El piso del viento, una película hecha a cuatro manos
-En El piso del viento hay algo que es novedoso dentro de tu cine, que es la abundancia de las palabras. En tus películas anteriores los personajes suelen ser parcos y están más signados por la acción y por la mirada, mientras que acá son verborrágicos y expansivos. ¿Qué cambió en esta película respecto de otras, además de la presencia de Gloria?
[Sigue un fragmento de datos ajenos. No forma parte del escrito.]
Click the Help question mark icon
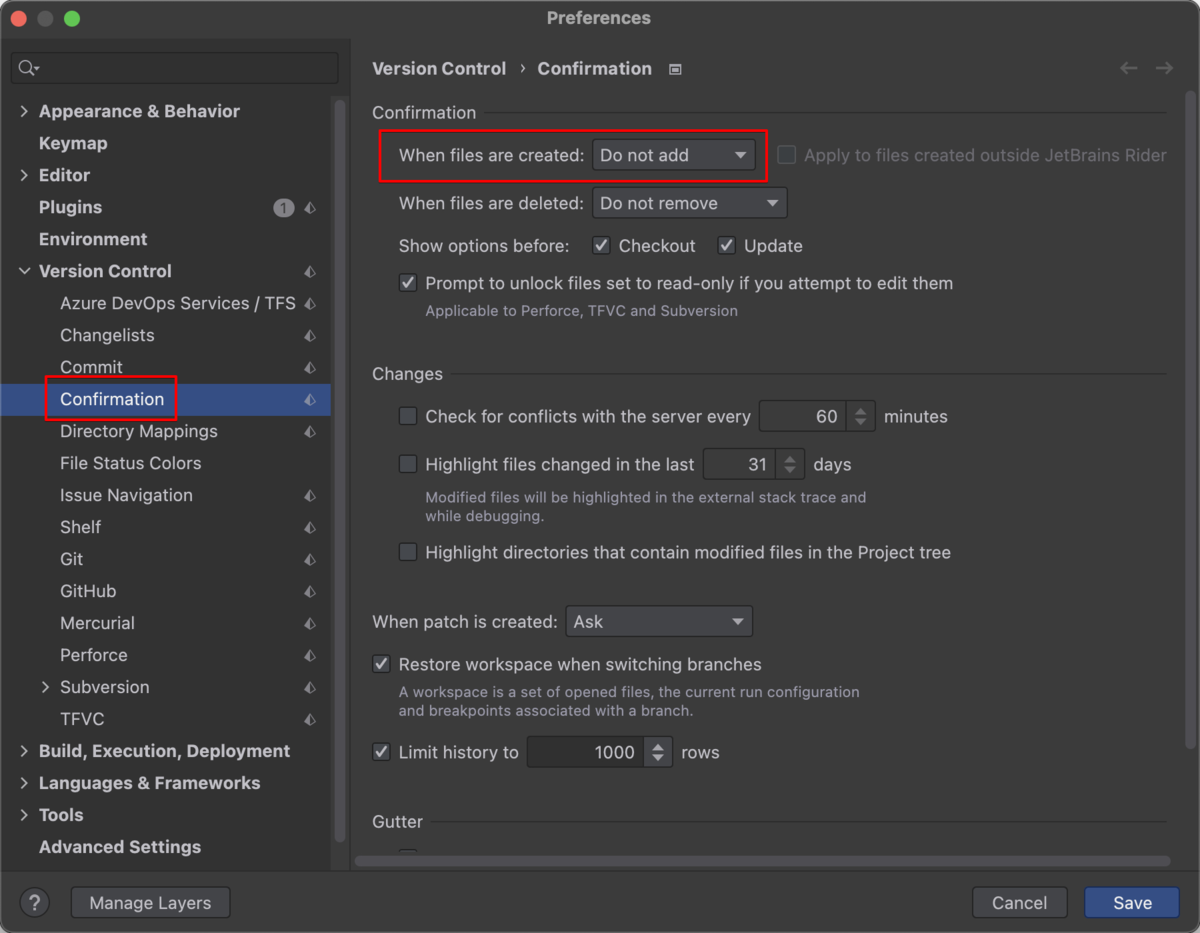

-Me parece que ese cambio se debe, justamente, a la presencia de Gloria. Porque así como tenemos una sensibilidad afín, nos parecía que la película solo iba a funcionar en el complemento. Decidimos apostar fuertemente a la palabra de los personajes, que está muy presente, y a la palabra de los textos que Gloria escribió para la película y que para ella, como escritora, eran un territorio más natural. Y sobre eso yo podía aportar algo que estuviera en el orden de la percepción, de atender a esos cuerpos y a la luz en ese espacio. Buscamos que la película fuera el complemento de ambas cosas, porque ninguna alcanzaba por sí sola para hacer El piso del viento y que había que amalgamarlas.
-La película también es una indagación, un intento por descubrir esa sensibilidad en la mirada de los otros. ¿Dirías que esa curiosidad por la percepción ajena, que tanto se manifiesta en la película como en el libro, es una constante que define tu obra?
-En mi primer corto, un documental sobre el poeta Jacobo Fijman, había una voz en off que se hacía una pregunta: «¿Qué se puede conocer del otro?» Y después decía que a veces hay un momento donde nos acercamos, pero que ese momento siempre es esquivo. Y me parece que esa pregunta tracciona en todas mis películas, aún en las de ficción. Esa posibilidad de entender que detrás del otro siempre hay un mundo maravilloso, complejo, contradictorio, misterioso. Esa idea del misterio, de lo enigmático, nos atrae mucho a Gloria y a mí, porque es un elemento de gran potencia. Aquello que nos acerca pero a la vez nos aleja, un deseo que es al mismo tiempo una imposibilidad, implica una idea narrativa y poética muy fuerte.
El piso del viento puede verse todos los días en el Cine Gaumont, Av. Rivadavia 1635.